Some Reform congregations have created special programs for each age group, and will share some of those ideas at the biennial.

The East End Temple in Manhattan found itself struggling to hold onto its members when it moved recently to a new location.

“New York City itself is competition,” says Bette Levy, the temple’s vice president of programming. “Besides having four temples in a four-block radius, we’re competing against Madison Square Garden, Shea Stadium and the theater.”

To make members feel part of a community, the temple created three separate social groups: one for people in their 20s and 30s, one for empty-nesters and a chevrat nashim, or women’s group, for elderly women living alone.
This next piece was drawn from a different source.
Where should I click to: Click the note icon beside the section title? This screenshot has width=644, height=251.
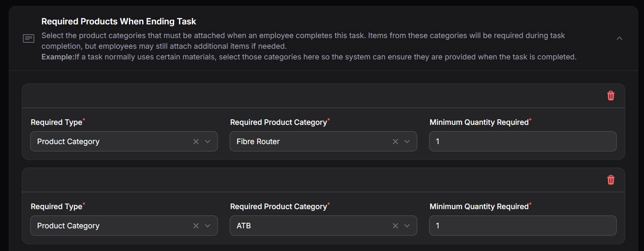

“Many of them had been founders of the congregation, and as their spouses and friends died there was a sense of isolation,” Levy says. “The rabbi changed, the board changed and they saw their opinions were less important to people. Like an old shoe, they felt pushed aside.”

Today the women in chevrat nashim have become a distinct, recognizable group within the congregation.

“The temple looks to them as honored elders,” Levy says. “They didn’t feel that way before.”

Temple Chaverim in Plainview, N.Y., placed an ad in the local paper showing two birds sitting on an empty nest, and invited parents who originally had joined the synagogue for their children’s sake to “belong for yourself” now that the kids are older.

The temple organized a wine-tasting trip for empty-nesters in September, and the adult education committee is planning a book club and a trip to Washington. These may not be new ideas, but temple administrator Kim Schweitzer says the focus on keeping older adults interested is working.

The synagogue has managed to retain half of its post-bar and bat mitzvah families this year, she says, adding that “we normally lose 75 percent or more.”

Two years ago, Community Synagogue in Rye, N.Y. created specific tracks for members at every stage of life, and with funding from a concerned congregant was able to hire a professional to run its senior program.

The result, says Rabbi Daniel Groper, is that the synagogue building is busy throughout the week, with “adults coming into the building during the daytime, learning and socializing.”

Groper says many of his colleagues see the same need for intergenerational programming, but not all of them act on it. Finances are the main obstacle.

“The ones who do are usually the larger congregations,” he notes.

But it’s not just about programs, some rabbis say.

Rabbi Harry Danziger, president of the Central Conference of American Rabbis, the Reform movement’s rabbinic arm, says most of the 1,700 families in his Memphis congregation “stay cradle to grave.”

While that membership longevity “may be partly cultural, being in the South,” he believes it’s also due to a warm, familial atmosphere that is consciously cultivated by synagogue leadership.

Members’ important life moments are acknowledged and celebrated, Danziger says, “to make certain that we are a congregational family. We leave organizations, but we don’t leave family.”

Sometimes just bringing attention to the problem helps. Prosnit tried to organize a weekly discussion group for what he called the “after-car pool crowd” in his Bridgeport congregation, but it never got off the ground; members said they didn’t want it.

Still, Prosnit says that just bringing those people together to talk about their needs helped reintegrate them into synagogue life.

“The fact that we recognized the need and brought people together to talk about it is probably more important than whatever programs we might create,” he says.